Гомберг разрывается на части; он хохочет, хватается за бока и локтем подталкивает инспектора:
— Оглянитесь, Иван Иванович, посмотрите на них… Рабочие, труженики с пеленок. Можно сказать, с утробы матери… Откуда вы взяли, что у меня здесь торговцы и резники?..
Легко сказать «оглянитесь, посмотрите»… Фабричный инспектор едва держится от выпитого вина на ногах. Форменный картуз сполз на глаза, а из-под козырька виднеется один нос — крупный, синеватый, с воспаленным кончиком. Гомберг держит инспектора за талию и с жаром говорит:
— Вы насмешили меня, Иван Иванович! Можно сказать — уморили…
— Гм… Гм… — хмыкает инспектор. — С утробы, говорите… с пеленок?..
Он может еще повторять слова Гомберга, но вникать в их смысл свыше его сил.

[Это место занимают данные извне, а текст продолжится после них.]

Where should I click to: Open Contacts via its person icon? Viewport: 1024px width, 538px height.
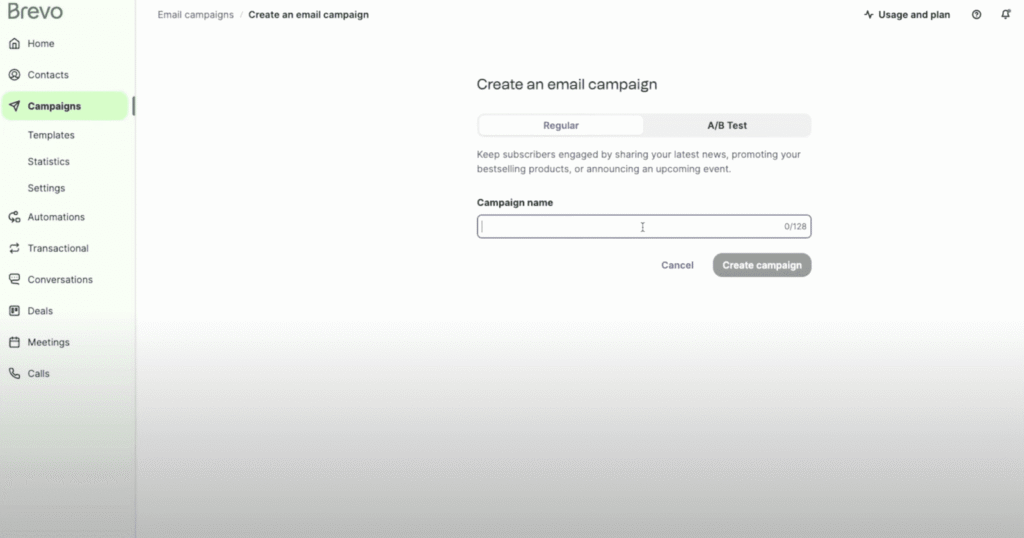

Лицо хозяина сияет восторгом, щеки пылают, взгляд откровенно говорит: «Вот она, ваша опора — фабричный инспектор. Видели? Что захочу, то и сделаю…»

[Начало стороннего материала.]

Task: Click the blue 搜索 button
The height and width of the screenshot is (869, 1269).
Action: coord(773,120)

Руки Шимшона скользят по патрону, он не глядя вставляет в него метчик и надевает подкову на рычаг. Глаза его устремлены на Гомберга, поддерживающего фабричного инспектора. Гнев застилает их.
Руки Шимшона трепещут от напряжения, они не чувствуют, как накаляется несмазанный метчик, как больно жалит горячая стружка. Нагретая подкова дымится, запах гари распространяется сильней и сильней. Раздается треск. Перегретый метчик ломается и застревает в подкове. Шимшон отстраняет от себя рычаг, как будто только и ждал этого, останавливает машину и спешит к наковальням. Он быстро обходит работающих и останавливается около инженера.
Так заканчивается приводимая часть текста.